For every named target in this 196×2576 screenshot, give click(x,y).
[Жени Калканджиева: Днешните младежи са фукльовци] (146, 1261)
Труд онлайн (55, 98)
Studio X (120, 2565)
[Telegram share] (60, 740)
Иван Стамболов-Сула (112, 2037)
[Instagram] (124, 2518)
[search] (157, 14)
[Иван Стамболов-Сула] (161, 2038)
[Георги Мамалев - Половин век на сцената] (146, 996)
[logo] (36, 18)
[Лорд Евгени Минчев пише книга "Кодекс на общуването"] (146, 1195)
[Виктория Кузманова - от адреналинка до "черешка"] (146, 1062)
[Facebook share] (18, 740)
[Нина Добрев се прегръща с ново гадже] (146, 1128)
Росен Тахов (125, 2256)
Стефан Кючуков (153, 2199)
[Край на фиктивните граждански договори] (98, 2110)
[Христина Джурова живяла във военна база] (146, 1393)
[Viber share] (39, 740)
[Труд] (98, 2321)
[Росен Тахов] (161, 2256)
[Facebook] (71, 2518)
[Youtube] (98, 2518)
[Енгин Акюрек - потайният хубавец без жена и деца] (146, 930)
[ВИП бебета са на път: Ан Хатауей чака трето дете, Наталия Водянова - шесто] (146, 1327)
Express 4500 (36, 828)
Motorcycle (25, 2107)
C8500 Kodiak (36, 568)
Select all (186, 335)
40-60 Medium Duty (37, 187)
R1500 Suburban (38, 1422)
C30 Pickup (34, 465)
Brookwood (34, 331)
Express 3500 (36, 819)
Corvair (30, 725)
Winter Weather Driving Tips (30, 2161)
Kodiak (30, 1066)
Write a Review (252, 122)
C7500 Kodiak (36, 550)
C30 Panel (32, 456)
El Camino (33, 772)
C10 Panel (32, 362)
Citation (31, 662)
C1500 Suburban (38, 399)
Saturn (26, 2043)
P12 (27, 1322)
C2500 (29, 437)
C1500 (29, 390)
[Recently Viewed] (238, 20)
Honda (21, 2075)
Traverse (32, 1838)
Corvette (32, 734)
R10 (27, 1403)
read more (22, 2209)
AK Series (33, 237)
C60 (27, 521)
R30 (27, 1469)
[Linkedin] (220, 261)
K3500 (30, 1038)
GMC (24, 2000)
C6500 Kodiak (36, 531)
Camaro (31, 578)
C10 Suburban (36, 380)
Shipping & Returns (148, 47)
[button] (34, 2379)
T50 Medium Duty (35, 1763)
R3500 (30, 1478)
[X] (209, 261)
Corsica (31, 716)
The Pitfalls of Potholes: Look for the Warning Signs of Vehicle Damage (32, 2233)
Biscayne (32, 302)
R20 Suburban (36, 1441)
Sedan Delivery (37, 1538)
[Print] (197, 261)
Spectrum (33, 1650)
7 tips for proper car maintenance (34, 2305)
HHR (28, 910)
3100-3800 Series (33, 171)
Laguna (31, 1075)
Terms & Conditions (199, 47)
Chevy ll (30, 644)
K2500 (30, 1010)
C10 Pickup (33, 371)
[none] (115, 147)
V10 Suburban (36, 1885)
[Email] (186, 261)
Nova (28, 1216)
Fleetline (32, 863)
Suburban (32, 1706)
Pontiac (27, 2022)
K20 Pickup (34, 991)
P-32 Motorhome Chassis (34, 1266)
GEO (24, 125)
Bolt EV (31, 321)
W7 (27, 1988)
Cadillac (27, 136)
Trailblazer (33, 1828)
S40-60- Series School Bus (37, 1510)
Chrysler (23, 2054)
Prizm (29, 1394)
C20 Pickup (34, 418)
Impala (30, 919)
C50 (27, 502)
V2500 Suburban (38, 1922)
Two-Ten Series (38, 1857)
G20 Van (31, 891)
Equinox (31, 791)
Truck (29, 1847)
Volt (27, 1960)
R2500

What you are asked to do
Transcribe the records above from the line holding "Труд онлайн (55, 98)" down to the line holding "Стефан Кючуков (153, 2199)", inclusive, without adding anything.

Answer to the problem
Труд онлайн (55, 98)
Studio X (120, 2565)
[Telegram share] (60, 740)
Иван Стамболов-Сула (112, 2037)
[Instagram] (124, 2518)
[search] (157, 14)
[Иван Стамболов-Сула] (161, 2038)
[Георги Мамалев - Половин век на сцената] (146, 996)
[logo] (36, 18)
[Лорд Евгени Минчев пише книга "Кодекс на общуването"] (146, 1195)
[Виктория Кузманова - от адреналинка до "черешка"] (146, 1062)
[Facebook share] (18, 740)
[Нина Добрев се прегръща с ново гадже] (146, 1128)
Росен Тахов (125, 2256)
Стефан Кючуков (153, 2199)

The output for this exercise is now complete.